Note that the index of tips is a RangeIndex:

# Check out index
tips.index

RangeIndex(start=0, stop=244, step=1)

It always helps to do some visual EDA before diving into computation and seaborn's pairplot function allows you to get an overview of all numerical variables:

# Import pyplot, figures inline, set style, plot pairplot
import matplotlib.pyplot as plt
%matplotlib inline
sns.set()
sns.pairplot(tips, hue='day');

If you want to check out how the average tip differs between 'smokers' and 'non-smokers', you can split the original DataFrame by the 'smoker' (using groupby), apply the function 'mean' and combine into a new DataFrame:

# Get mean of smoker/non-smoker groups
df = tips.groupby('smoker').mean()
df

	total_bill	tip	size
smoker
Yes	20.756344	3.008710	2.408602
No	19.188278	2.991854	2.668874

The resulting index of the DataFrame df is the 'smoker' column/feature of the original 'tips' DataFrame:

# Check out new index
df.index

CategoricalIndex(['Yes', 'No'], categories=['Yes', 'No'], ordered=False, name='smoker', dtype='category')

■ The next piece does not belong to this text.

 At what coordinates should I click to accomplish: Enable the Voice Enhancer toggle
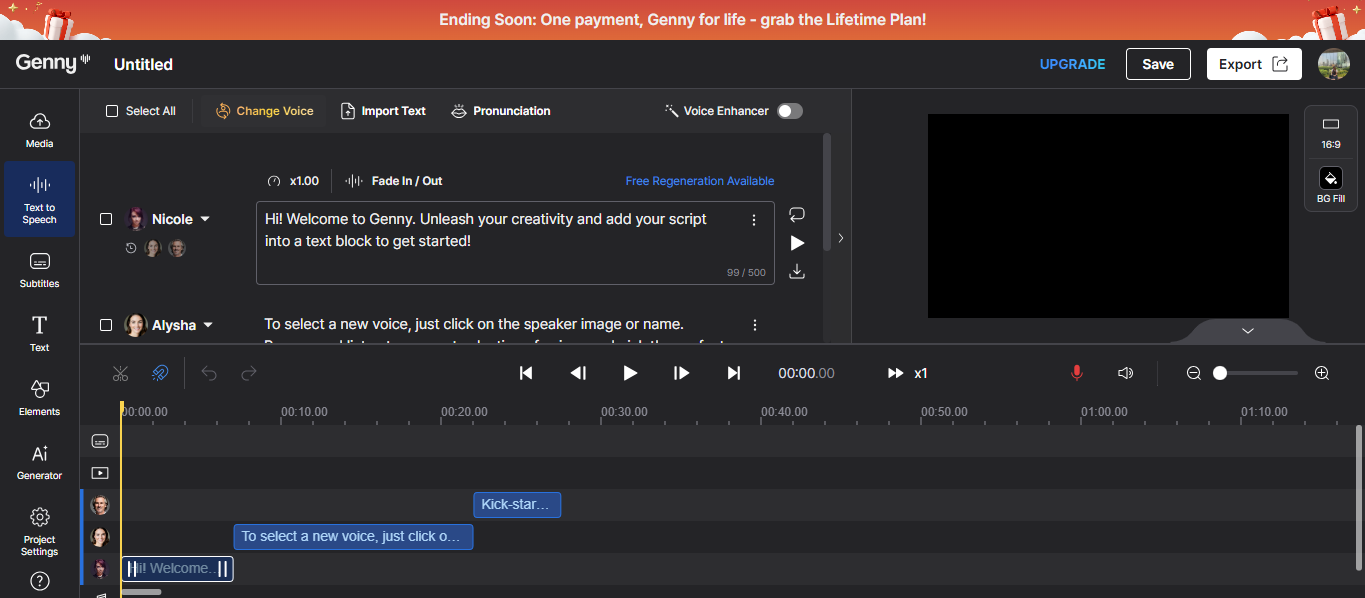click(789, 111)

If desired, you can reset the index so that 'smoker' becomes a column of the DataFrame:

# Reset the index
df.reset_index()

	smoker	total_bill	tip	size
0	Yes	20.756344	3.008710	2.408602
1	No	19.188278	2.991854	2.668874

Now it's time to find out how hierarchical indices arise from split-apply-combine and groupby operations.

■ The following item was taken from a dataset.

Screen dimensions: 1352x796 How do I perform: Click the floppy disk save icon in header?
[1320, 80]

Multiple groupings and hierarchical indices

Above, you grouped the tips dataset according to the feature 'smoker'. Sometimes you will need to group a dataset according to two features. For example, it is natural to group the tips dataset into smokers/non-smokers & dinner/lunch. To do this, you pass the column names you wish to group by as a list:

# Group by two columns
df = tips.groupby(['smoker','time']).mean()
df

		total_bill	tip	size
smoker	time
Yes	Lunch	17.399130	2.834348	2.217391
Yes	Dinner	21.859429	3.066000	2.471429
No	Lunch	17.050889	2.673778	2.511111
No	Dinner	20.095660	3.126887	2.735849

Looking at the above, you may be able to see that both 'smoker' and 'time' are indices of df. This is the case and makes sense: if grouping by 'smoker' results in the index being the original 'smoker' column, grouping by two columns will give you two indices. Check the index to confirm that it's hierarchical:

# Check out index
df.index

MultiIndex(levels=[['Yes', 'No'], ['Lunch', 'Dinner']],
           labels=[[0, 0, 1, 1], [0, 1, 0, 1]],
           names=['smoker', 'time'])

And it is. You can do a bunch of useful things now, such as getting the counts in each grouping:

# Group by two features
tips.groupby(['smoker','time']).size()

smoker  time  
Yes     Lunch      23
        Dinner     70
No      Lunch      45
        Dinner    106
dtype: int64

You can swap the levels of the hierarchical index also so that 'time' occurs before 'smoker' in the index:

# Swap levels of multi-index
df.swaplevel()

		total_bill	tip	size
time	smoker
Lunch	Yes	17.399130	2.834348	2.217391
Dinner	Yes	21.859429	3.066000	2.471429
Lunch	No	17.050889	2.673778	2.511111
Dinner	No	20.095660	3.126887	2.735849

You may then wish to remove one of these features from the hierarchical index and form different columns with respect to that feature. You can do so using the unstack method:

# Unstack your multi-index
df.unstack()

	total_bill		tip		size
time	Lunch	Dinner	Lunch	Dinner	Lunch	Dinner
smoker
Yes	17.399130	21.859429	2.834348	3.066000	2.217391	2.471429
No	17.050889	20.095660	2.673778	3.126887	2.511111	2.735849

You can unstack on the outer feature of the index using the keyword argument 'level':

# Unsstack the outer index
df.unstack(level=0)

	total_bill		tip		size
smoker	Yes	No	Yes	No	Yes	No
time
Lunch	17.399130	17.050889	2.834348	2.673778	2.217391	2.511111
Dinner	21.859429	20.095660	3.066000	3.126887	2.471429	2.735849

The result of unstacking has a non-hierarchical index, as you may expect:

# Check out index
df.unstack().index

CategoricalIndex(['Yes', 'No'], categories=['Yes', 'No'], ordered=False, name='smoker', dtype='category')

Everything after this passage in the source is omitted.